6 Ways to Future Proof Your Faculty with Professional Development


As a result of recent events, learning is increasingly mobile and the definition of success ever-changing. To keep pace, institutions are becoming agile.

Both students and faculty feel the biggest academic factor to student success is quality of faculty. Even still, our global survey found only approximately half of institutions offer their faculty periodic workshops and technology training.

When investing in professional development to increase student engagement and success, the following question arises: What type of training should higher education institutions prioritize? These six professional development strategies ensure your campus stays nimble amid the evolving educational landscape. 
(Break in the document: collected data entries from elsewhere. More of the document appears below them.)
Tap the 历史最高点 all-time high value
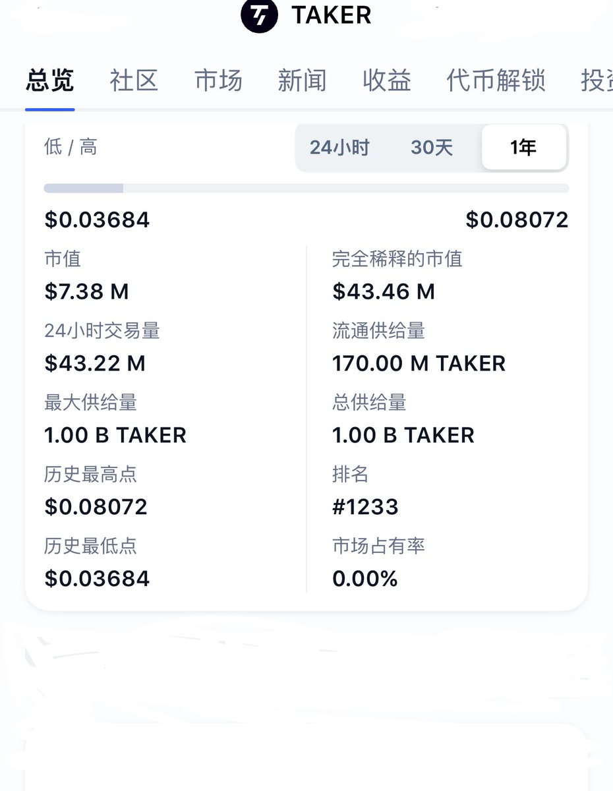The height and width of the screenshot is (791, 613). tap(96, 507)
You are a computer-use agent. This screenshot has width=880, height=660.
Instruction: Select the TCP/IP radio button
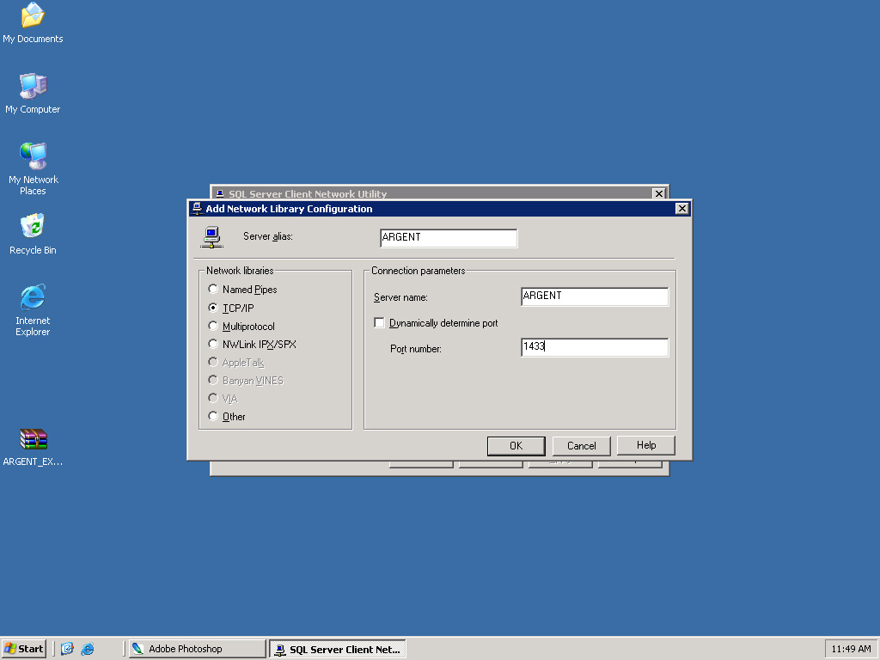(214, 308)
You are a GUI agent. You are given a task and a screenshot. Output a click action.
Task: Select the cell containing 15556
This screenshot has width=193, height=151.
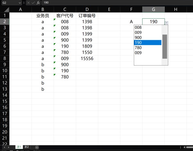tap(87, 58)
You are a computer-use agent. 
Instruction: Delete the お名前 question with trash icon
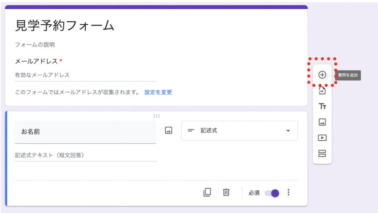pyautogui.click(x=226, y=192)
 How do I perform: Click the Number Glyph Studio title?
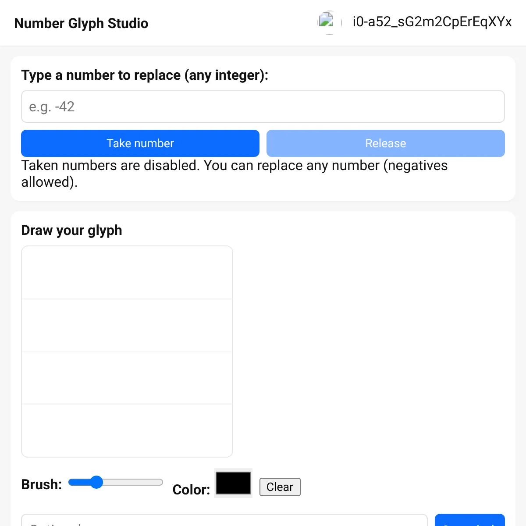click(x=81, y=23)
1. Close the college to career gap

Because students expect institutions to prepare them for careers, professional development should have a clear focus on vocational goals. Your team can stay abreast of your student body’s unique career needs by encouraging collaboration between your campus career center and faculty. Training professors to embed career prep into curriculum can accelerate student success—strategies include listing career competencies in course objectives, transitioning away from testing toward work products to assess learning (ex: executive summary, marketing brochure, or elevator pitch), and inviting employers to speak to students on what they look for in hiring. 
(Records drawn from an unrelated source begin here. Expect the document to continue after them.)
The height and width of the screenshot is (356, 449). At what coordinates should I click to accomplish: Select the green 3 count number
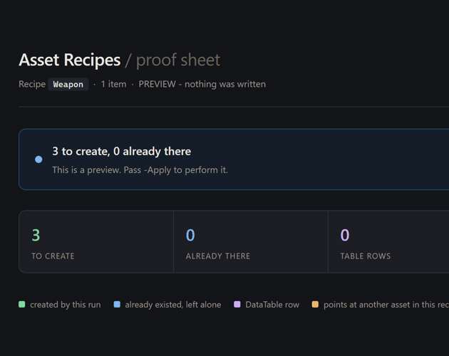(36, 235)
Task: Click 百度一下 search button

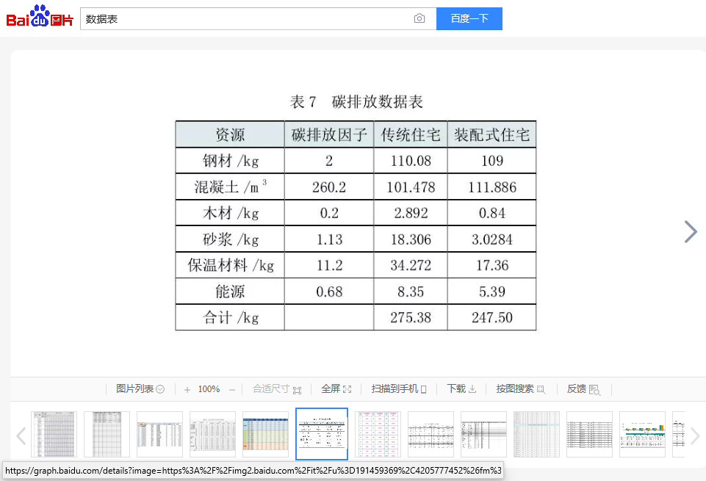Action: point(469,18)
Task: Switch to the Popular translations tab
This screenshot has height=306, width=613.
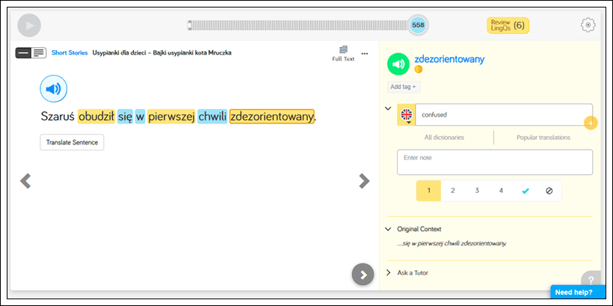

2. Prioritize skills over subjects

In today’s rapidly changing job market, skills speak louder than diplomas. Consider partnering with corporations to assess workforce needs and incorporate those skills into course curriculum. Leveraging online badging and certificates to assess student learning will help students showcase those newly minted skills. Expand your reach beyond the traditional four-year student to include current workers looking to reskill or upskill. Of course, using workplace software (ex: Tableau, Slack, Asana) in courses trains students in tangible communication skills. 
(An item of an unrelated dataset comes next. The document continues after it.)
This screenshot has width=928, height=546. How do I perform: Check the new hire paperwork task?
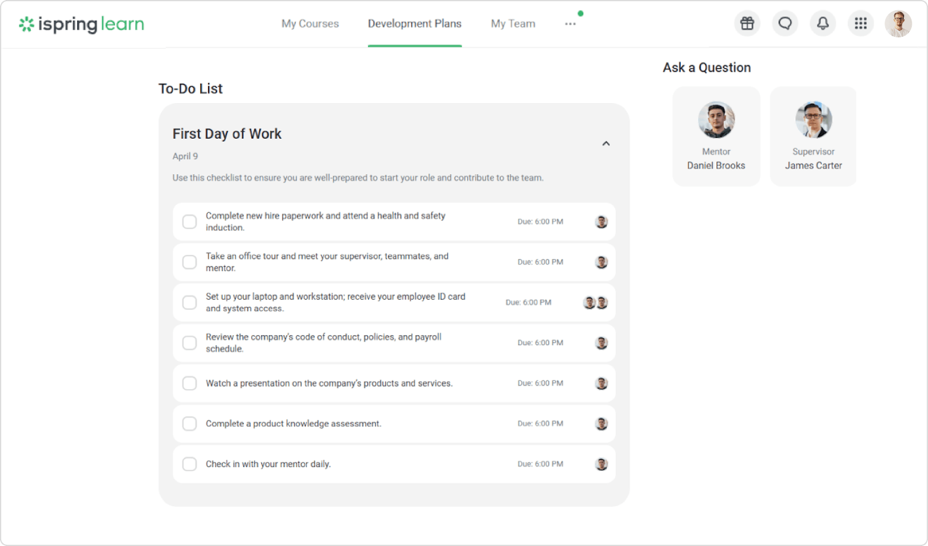190,222
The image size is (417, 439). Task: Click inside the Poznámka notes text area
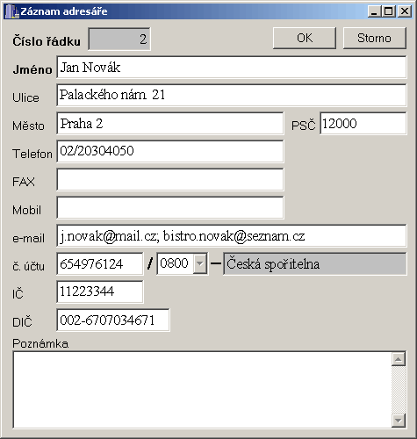point(202,390)
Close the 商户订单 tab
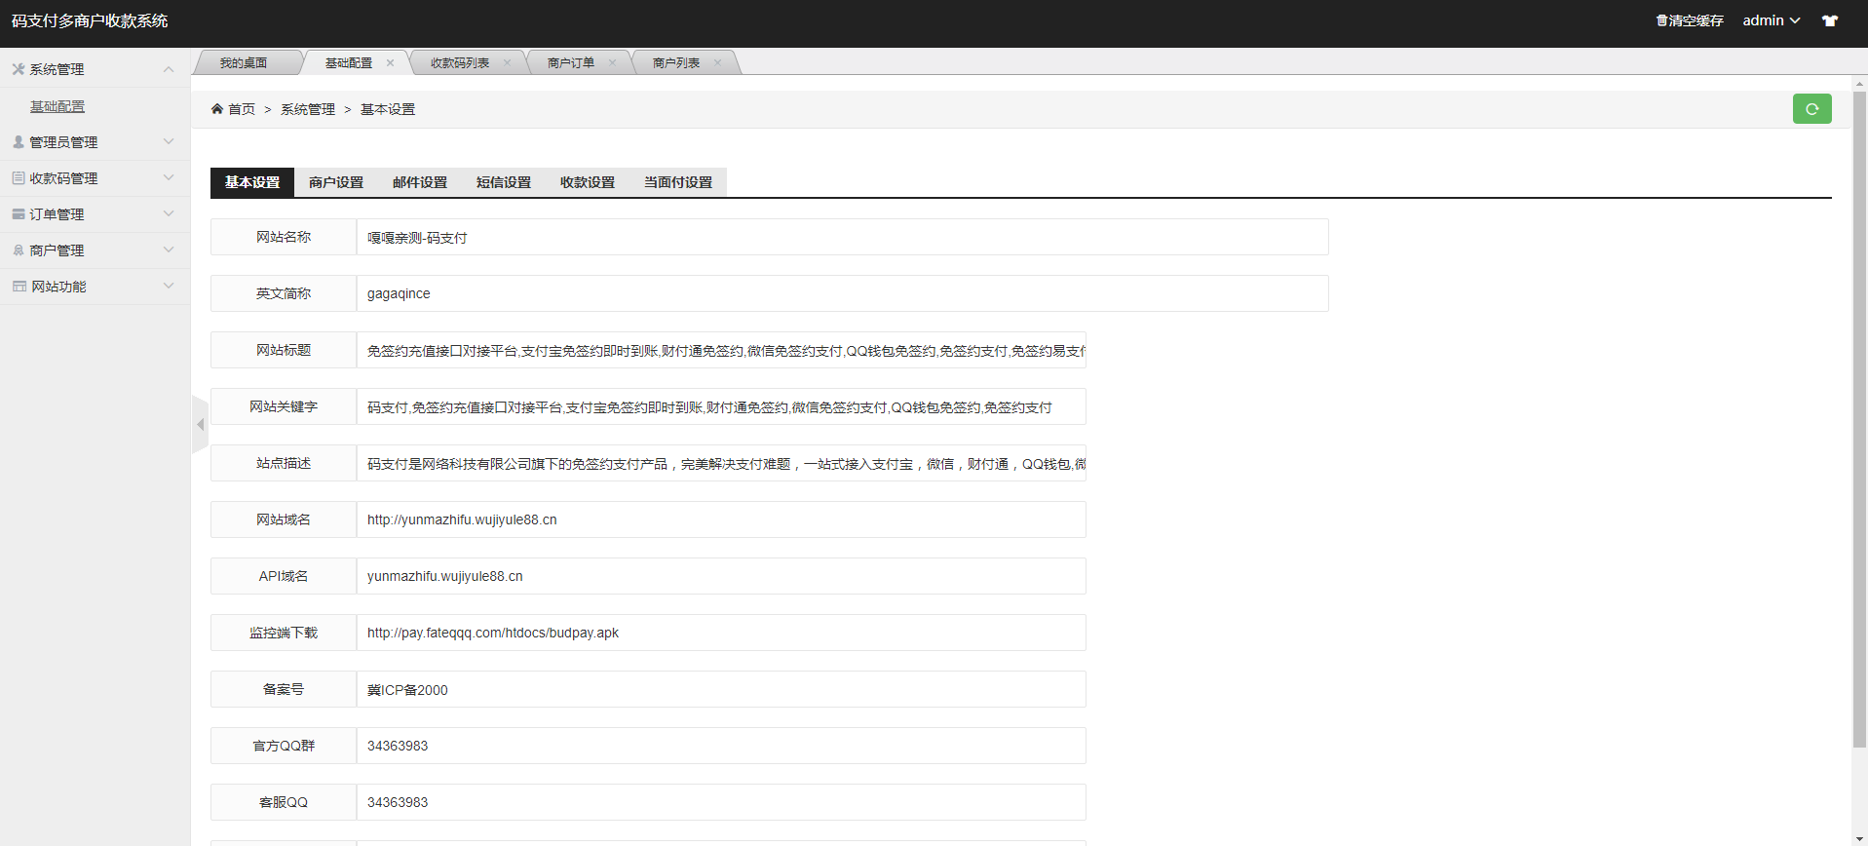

3. Replace lectures with active learning

Colleges are no longer the gatekeepers of knowledge. Instead, classrooms should be a hub for knowledge creation and student-teacher connection. Rethink the passive lecture and train faculty in active learning best practices. Role-playing, simulations, and project-based learning mimic a workplace environment in which students solve real-world problems. 

4. Iterate online learning design

Today’s students expect fluid, multimodal learning (think: hyflex courses). Faculty need consistent professional development to ensure their teaching engages students from afar. Train professors on the intentional use of technology in their classroom. Survey students on learning preferences and adjust design accordingly. Hint: it’s highly mobile and multimedia-rich. 

5. Innovate through collaboration

Online learning trends are outpacing traditional training resources. Sometimes the most innovative teaching happens just across campus. Offering faculty open forums and regular workshops allow your in-house experts to share ideas for effective pedagogy. 

6. Invest in easy-to-use technology and on-demand training

Choose learning technologies that are easy to implement and use. Seamless technology adoption allows professors’ skills to shine. Ensure staff are continually supported with their technology integration—from day-to-day tech support to broader strategizing. Learning takes place anywhere, so should professional development. On-demand training ensures faculty keep up to speed with changing technologies and trends—without limiting training to mere monthly webinars. 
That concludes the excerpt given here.